“Dreams, Fantasies & Prophesies” was the intriguing title of this, the initial concert celebrating thirty years by the Triangle Brass Band. With the fine Cary Arts Center as backdrop, director Tony Granados and the players first delivered on the “dream” promise. They launched into that greatest and ghastliest dream of them all – the “March to the Scaffold” movement from the renowned Symphonie Fantastique by Berlioz. In this sonic warhorse the dreamer imagines his own execution on the gallows, with such macabre sound-effects as can flow from the composer’s fevered and fecund imagination. (Was that current disruptive traffic pattern around the facility part of someone’s fiendish plot to add a ghoulish touch to the evening?)

It is always pleasing and somewhat surprising how satisfying brass band arrangements of familiar symphonic works can prove to be. Here the band version was furnished by Howard Snell, a prolific composer in his own right. All the traditional spirit of the piece was present, with the tubas and the percussion providing the requisite bombast.

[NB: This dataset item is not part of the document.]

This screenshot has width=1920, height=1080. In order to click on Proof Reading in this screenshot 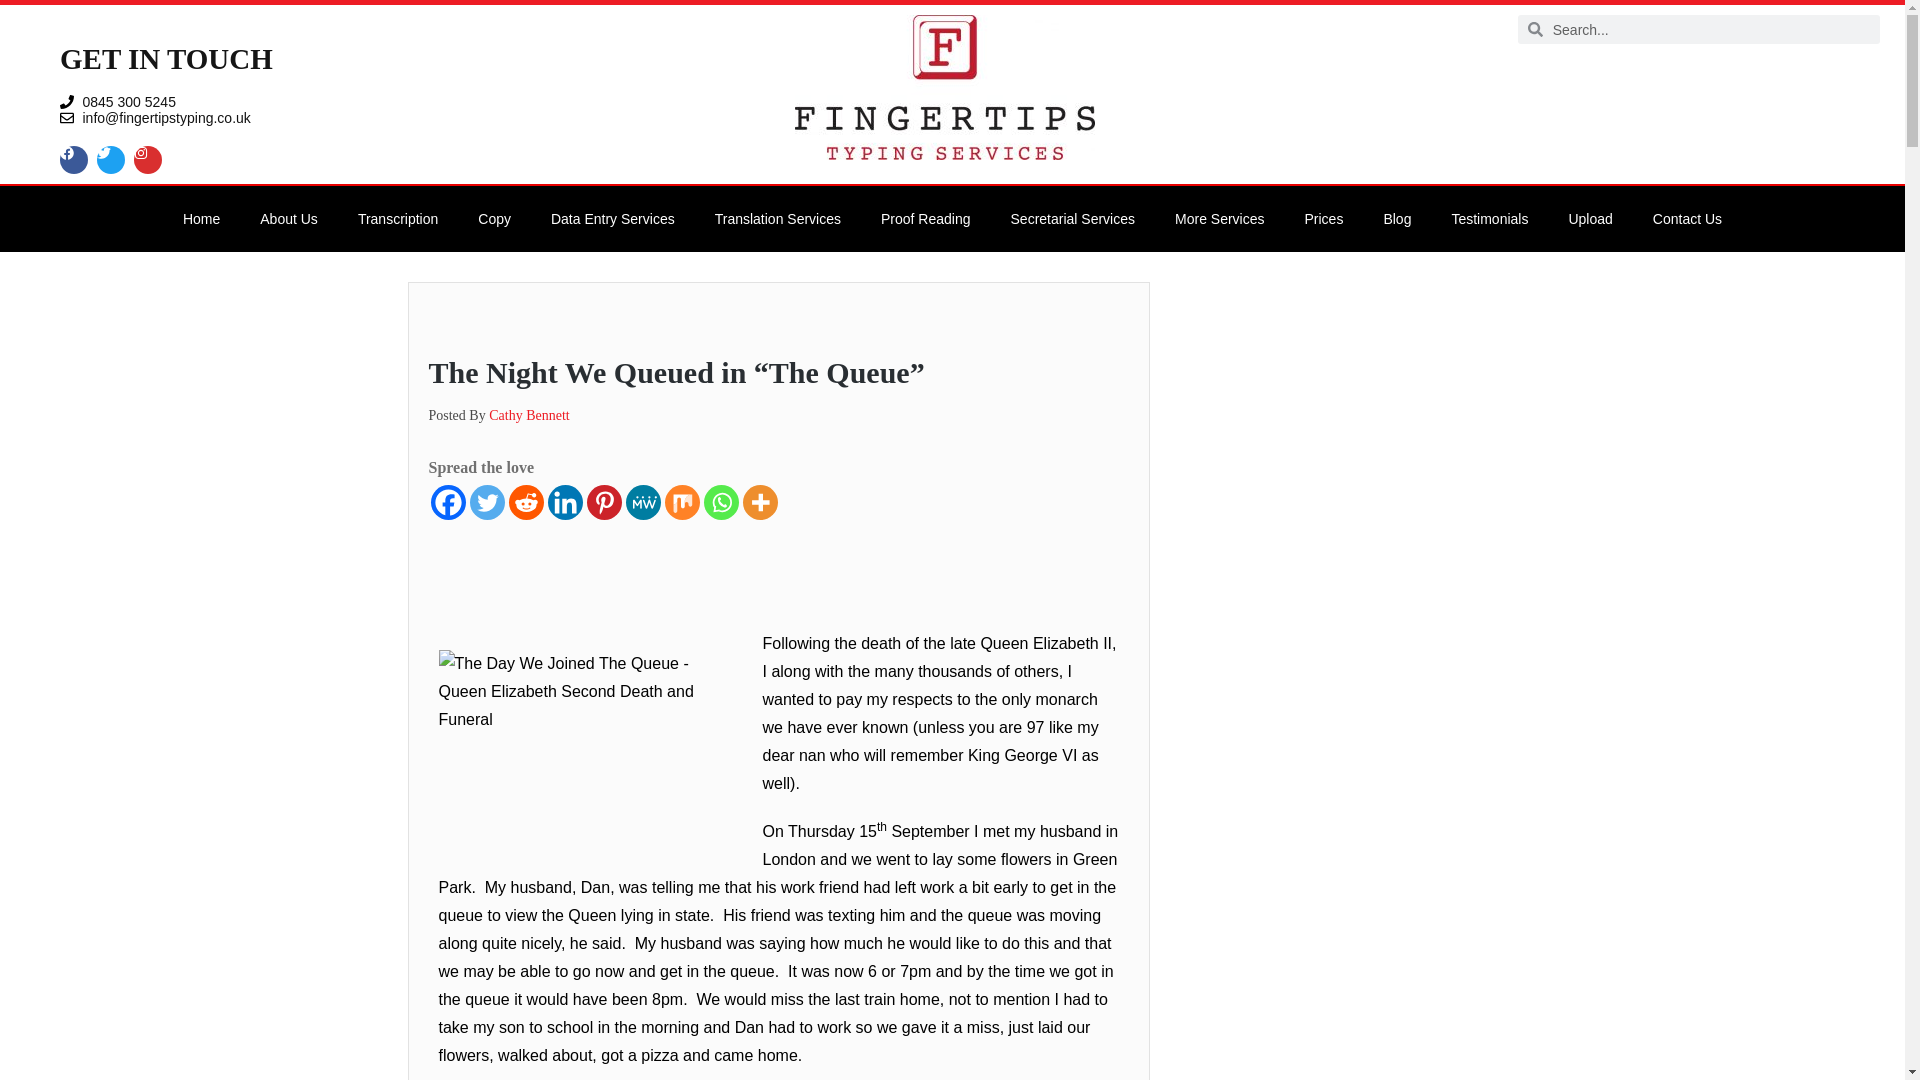, I will do `click(925, 218)`.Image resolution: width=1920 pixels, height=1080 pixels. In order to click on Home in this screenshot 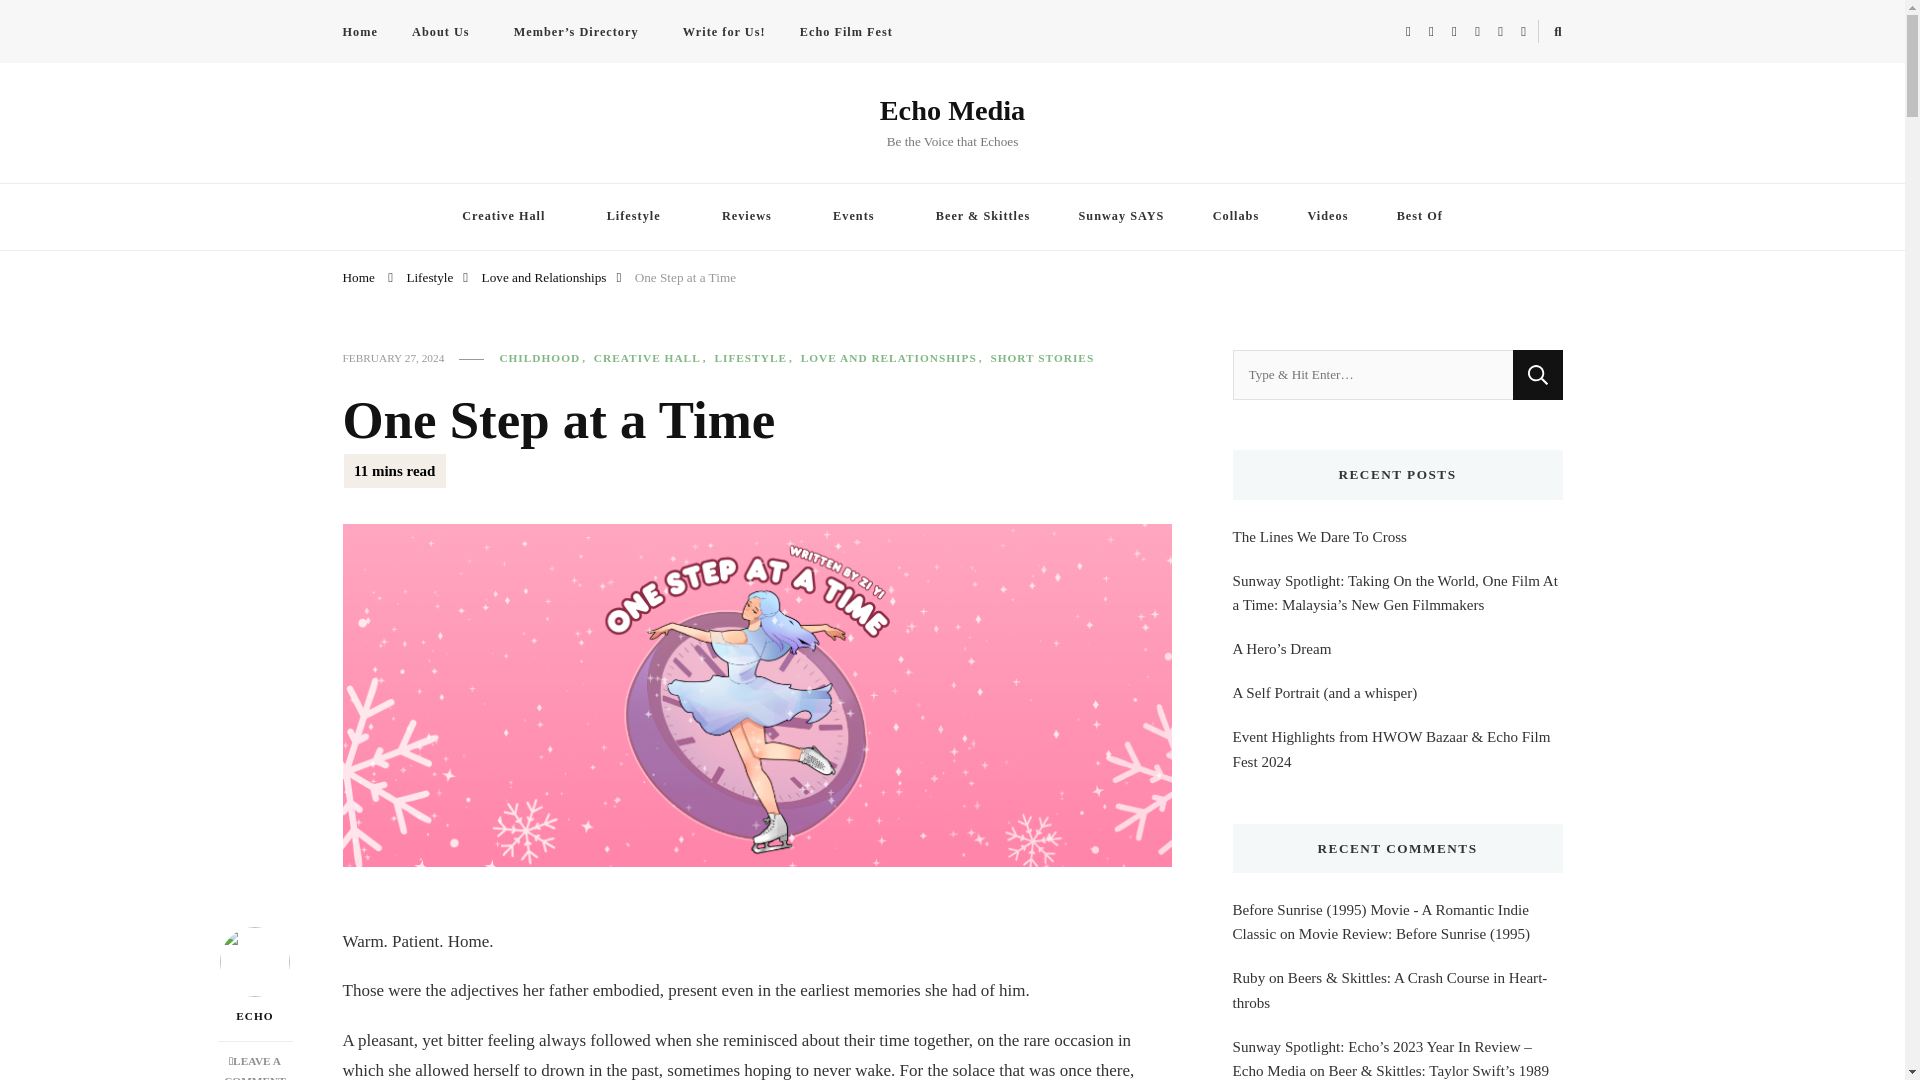, I will do `click(366, 32)`.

Granados introduced the honored guest performer, Mark Norman, as not only an accomplished tuba player but also as his mentor over the years. The guest delivered the prophetic dimension with “Prophesies for Solo Tuba and Brass Band,” a work by veteran performer and composer Barbara York, and commissioned by Norman himself. Who knew that a tuba could be so nimble and light on its feet? The soloist was appropriately agile with these demanding passages reflecting Aztec, Christian and Mayan influences. He also called attention to the crashing fanfare midway through the piece, crediting the players’ skill in delivering its power.

Norman returned later in the program to join the band, fantasizing on how to reach that fabled land somewhere “Over the Rainbow.” Judy Garland would have smiled upon how well the tuba captured the spirit of that Harold Arlen classic.

The players visited Andrew Lloyd Webber‘s Phantom of the Opera, returning again and again to that engaging theme. They indulged in “A Disney Fantasy,” wherein they did not fear “The Big, Bad Wolf,” they wished “Upon a Star” and each performer fantasized of having “Mr. Bluebird on My Shoulder.” This genial arrangement by the (late) British composer Goff Richards seemed to explore every tune that one associates with vintage Disney productions.

The band wound up an imaginative evening with selections from the Stephen Schwartz musical, Wicked, introducing the witches of Oz, and aptly described by Granados as a “prequel” of sorts to Dorothy and Toto and all those other endearing characters one finds along that old Yellow Brick Road.